Joint Parameter and State-Space Bayesian Optimization: Using Process Expertise to Accelerate Manufacturing Optimization
arXiv:2602.17679v1 Announce Type: new
Abstract: Bayesian optimization (BO) is a powerful method for optimizing black-box manufacturing processes, but its performance is often limited when dealing with high-dimensional multi-stage systems, where we can observe intermediate outputs. Standard BO models the process as a black box and ignores the intermediate observations and the underlying process structure. Partially Observable Gaussian Process Networks (POGPN) model the process as a Directed Acyclic Graph (DAG). However, using intermediate observations is challenging when the observations are high-dimensional state-space time series.
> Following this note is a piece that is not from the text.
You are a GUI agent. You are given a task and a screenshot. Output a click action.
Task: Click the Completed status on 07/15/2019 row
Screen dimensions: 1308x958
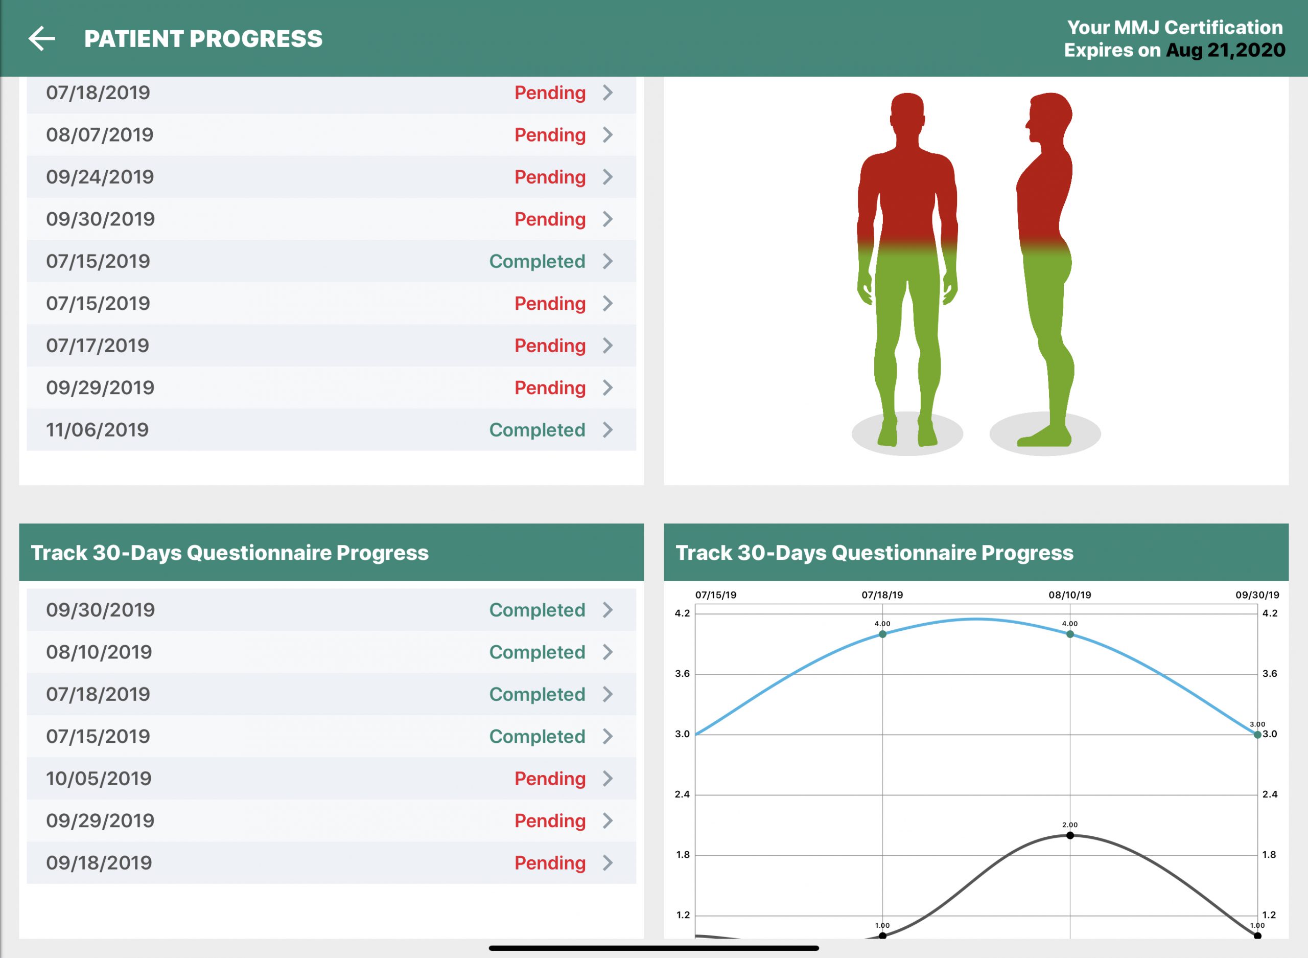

Process-expert knowledge can be used to extract low-dimensional latent features from the high-dimensional state-space data. We propose POGPN-JPSS, a framework that combines POGPN with Joint Parameter and State-Space (JPSS) modeling to use intermediate extracted information. We demonstrate the effectiveness of POGPN-JPSS on a challenging, high-dimensional simulation of a multi-stage bioethanol production process. Our results show that POGPN-JPSS significantly outperforms state-of-the-art methods by achieving the desired performance threshold twice as fast and with greater reliability. The fast optimization directly translates to substantial savings in time and resources. This highlights the importance of combining expert knowledge with structured probabilistic models for rapid process maturation.